• _Requirements_: Recast the stretch of the records from the line containing "Task: Toggle the dark" through the line containing "Action: [x=138, y=7]" as a Markdown table with two columns, Row and Line. Number each line in order and skip any blank lines.

• _Stored records_:
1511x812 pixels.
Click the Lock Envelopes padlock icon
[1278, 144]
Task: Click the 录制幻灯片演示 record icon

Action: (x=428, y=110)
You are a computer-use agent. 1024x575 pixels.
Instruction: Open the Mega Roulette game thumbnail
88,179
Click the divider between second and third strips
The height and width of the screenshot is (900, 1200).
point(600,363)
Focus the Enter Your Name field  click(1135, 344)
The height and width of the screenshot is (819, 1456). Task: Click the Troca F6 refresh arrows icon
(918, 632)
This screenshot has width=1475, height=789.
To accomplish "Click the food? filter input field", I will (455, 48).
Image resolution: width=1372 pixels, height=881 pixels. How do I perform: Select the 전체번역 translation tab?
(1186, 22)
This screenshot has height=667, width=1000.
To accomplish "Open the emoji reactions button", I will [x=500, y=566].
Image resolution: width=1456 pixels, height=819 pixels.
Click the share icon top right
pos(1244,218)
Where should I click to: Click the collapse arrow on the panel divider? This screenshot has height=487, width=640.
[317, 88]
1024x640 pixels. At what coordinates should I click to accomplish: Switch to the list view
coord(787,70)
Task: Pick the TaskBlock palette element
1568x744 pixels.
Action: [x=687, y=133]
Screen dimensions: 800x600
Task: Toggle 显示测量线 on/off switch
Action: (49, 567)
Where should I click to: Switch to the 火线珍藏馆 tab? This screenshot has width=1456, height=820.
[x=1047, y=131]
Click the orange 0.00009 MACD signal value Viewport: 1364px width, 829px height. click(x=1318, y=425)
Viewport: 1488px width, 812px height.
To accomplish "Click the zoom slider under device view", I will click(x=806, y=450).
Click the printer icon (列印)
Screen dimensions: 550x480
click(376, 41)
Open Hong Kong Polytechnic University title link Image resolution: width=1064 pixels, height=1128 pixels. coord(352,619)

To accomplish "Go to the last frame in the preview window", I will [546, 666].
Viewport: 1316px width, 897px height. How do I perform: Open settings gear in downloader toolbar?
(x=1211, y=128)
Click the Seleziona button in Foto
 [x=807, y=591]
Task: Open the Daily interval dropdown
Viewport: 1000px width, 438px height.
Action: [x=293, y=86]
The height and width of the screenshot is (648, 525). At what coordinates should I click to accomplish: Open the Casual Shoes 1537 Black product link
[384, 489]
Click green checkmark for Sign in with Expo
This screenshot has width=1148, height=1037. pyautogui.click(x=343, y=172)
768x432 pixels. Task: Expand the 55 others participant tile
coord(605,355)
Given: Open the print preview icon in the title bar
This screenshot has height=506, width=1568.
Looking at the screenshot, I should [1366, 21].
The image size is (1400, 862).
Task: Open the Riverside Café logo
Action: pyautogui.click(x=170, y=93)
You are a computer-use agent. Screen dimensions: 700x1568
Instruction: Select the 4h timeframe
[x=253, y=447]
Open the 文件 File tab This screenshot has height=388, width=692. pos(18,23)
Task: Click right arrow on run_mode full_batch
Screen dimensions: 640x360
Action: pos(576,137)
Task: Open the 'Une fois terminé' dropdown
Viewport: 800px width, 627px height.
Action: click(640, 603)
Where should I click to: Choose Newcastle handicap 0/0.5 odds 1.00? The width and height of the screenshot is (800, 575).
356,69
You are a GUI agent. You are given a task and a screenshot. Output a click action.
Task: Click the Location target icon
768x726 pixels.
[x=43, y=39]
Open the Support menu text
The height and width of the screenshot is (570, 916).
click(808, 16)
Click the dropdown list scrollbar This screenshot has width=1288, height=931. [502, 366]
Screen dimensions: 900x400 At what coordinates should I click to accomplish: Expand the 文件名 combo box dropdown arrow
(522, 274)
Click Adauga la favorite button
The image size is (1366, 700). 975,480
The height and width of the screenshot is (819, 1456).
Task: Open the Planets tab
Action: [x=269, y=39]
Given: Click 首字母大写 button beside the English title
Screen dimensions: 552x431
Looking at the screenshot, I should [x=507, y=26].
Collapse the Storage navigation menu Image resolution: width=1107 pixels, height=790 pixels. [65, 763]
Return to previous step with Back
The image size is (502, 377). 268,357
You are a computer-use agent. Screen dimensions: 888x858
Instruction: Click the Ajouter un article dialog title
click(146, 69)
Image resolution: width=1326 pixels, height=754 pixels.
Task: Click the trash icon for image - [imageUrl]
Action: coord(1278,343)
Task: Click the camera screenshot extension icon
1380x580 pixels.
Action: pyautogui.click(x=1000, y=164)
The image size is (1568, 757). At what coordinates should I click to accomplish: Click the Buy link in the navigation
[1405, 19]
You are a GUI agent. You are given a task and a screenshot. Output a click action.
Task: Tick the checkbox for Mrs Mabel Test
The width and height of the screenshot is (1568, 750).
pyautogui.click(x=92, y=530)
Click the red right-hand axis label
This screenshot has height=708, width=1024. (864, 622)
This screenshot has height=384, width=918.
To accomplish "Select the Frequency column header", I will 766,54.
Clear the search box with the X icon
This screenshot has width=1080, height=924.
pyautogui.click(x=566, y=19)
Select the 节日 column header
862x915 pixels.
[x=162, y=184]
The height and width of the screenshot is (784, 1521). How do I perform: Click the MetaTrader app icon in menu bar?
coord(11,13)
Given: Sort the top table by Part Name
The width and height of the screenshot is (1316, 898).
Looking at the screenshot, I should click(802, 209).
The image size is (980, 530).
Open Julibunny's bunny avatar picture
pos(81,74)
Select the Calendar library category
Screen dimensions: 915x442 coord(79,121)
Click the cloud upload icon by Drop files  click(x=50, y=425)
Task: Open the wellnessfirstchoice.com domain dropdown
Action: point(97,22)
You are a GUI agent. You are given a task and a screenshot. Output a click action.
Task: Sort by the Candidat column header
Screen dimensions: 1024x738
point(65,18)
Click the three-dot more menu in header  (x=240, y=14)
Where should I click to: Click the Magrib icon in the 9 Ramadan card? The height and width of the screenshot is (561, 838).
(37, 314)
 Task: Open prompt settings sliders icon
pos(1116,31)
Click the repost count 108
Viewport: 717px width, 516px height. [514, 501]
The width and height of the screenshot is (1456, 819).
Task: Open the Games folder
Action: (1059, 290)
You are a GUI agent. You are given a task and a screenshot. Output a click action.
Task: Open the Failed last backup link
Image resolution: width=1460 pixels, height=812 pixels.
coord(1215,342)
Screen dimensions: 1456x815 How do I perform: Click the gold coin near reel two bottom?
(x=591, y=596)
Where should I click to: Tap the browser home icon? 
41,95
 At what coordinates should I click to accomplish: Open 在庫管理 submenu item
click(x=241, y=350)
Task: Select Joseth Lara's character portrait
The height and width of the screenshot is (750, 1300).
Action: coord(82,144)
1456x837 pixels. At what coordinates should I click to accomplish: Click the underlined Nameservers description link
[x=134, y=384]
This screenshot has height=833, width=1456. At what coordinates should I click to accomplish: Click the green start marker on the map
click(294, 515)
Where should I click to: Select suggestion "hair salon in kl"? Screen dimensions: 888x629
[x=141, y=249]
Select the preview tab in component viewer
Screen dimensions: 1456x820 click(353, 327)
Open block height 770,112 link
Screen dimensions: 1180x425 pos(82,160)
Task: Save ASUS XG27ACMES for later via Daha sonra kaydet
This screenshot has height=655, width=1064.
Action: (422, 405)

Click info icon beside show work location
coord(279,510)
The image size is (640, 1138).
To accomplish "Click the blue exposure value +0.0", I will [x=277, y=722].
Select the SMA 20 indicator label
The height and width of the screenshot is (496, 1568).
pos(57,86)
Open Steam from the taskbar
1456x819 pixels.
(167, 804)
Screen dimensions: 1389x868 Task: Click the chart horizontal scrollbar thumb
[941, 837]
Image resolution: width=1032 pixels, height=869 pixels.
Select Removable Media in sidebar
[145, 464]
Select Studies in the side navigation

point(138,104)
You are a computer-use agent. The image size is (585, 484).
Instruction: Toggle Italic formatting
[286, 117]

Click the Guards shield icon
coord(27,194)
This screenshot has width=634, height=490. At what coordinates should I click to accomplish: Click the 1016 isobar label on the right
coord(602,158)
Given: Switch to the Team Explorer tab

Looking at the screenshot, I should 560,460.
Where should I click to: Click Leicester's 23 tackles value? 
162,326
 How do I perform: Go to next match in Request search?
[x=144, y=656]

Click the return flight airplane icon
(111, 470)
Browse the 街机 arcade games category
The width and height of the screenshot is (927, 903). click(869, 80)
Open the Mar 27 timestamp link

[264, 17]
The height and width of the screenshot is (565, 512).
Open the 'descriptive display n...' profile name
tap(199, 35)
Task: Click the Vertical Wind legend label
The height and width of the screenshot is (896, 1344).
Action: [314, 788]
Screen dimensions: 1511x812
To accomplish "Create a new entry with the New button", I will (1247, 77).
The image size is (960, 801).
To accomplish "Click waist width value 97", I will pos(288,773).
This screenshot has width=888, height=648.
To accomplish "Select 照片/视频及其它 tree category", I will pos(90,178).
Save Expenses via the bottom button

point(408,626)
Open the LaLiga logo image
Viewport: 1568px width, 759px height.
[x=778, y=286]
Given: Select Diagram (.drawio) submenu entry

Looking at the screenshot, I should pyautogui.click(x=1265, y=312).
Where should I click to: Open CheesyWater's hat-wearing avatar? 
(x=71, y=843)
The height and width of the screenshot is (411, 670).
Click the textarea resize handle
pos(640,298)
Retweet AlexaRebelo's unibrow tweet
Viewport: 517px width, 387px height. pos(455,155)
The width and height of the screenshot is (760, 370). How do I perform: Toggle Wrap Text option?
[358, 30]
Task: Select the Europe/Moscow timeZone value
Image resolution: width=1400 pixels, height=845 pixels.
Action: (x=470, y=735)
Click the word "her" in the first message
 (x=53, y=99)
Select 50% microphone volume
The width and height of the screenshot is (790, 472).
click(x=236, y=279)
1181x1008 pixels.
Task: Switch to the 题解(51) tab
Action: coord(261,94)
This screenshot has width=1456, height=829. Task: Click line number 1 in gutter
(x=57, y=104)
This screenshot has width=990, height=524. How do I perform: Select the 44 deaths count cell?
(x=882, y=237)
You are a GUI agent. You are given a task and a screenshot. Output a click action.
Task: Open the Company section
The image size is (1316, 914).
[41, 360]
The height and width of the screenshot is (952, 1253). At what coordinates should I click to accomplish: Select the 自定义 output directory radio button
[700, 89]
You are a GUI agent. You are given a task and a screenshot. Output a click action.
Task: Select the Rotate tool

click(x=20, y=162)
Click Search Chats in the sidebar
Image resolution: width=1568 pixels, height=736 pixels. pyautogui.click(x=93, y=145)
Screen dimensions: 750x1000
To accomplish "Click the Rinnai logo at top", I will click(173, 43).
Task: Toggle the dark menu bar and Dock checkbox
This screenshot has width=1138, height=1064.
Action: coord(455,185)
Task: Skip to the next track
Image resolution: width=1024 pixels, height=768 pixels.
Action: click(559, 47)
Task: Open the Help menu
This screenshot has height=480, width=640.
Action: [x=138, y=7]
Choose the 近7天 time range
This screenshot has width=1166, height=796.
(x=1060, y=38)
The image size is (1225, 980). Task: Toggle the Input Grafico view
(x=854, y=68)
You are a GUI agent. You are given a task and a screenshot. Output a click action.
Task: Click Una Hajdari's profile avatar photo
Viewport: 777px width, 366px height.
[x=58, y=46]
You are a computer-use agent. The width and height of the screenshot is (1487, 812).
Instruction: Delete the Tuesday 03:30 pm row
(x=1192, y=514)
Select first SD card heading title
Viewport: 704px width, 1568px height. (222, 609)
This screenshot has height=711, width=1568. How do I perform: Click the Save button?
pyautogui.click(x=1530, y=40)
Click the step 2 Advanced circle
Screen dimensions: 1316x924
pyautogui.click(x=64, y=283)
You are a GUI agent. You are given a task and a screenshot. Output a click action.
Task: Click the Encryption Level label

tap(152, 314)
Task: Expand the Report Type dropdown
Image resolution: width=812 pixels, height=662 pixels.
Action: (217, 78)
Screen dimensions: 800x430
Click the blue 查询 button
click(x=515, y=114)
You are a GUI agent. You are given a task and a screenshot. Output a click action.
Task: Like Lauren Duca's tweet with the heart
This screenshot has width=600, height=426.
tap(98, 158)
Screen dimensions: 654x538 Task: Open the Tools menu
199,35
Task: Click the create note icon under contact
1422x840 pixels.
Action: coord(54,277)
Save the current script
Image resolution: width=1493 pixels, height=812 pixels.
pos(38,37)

• _The answer_:
| Row | Line |
|---|---|
| 1 | Task: Toggle the dark menu bar and Dock checkbox |
| 2 | This screenshot has width=1138, height=1064. |
| 3 | Action: coord(455,185) |
| 4 | Task: Skip to the next track |
| 5 | Image resolution: width=1024 pixels, height=768 pixels. |
| 6 | Action: click(559, 47) |
| 7 | Task: Open the Help menu |
| 8 | This screenshot has height=480, width=640. |
| 9 | Action: [x=138, y=7] |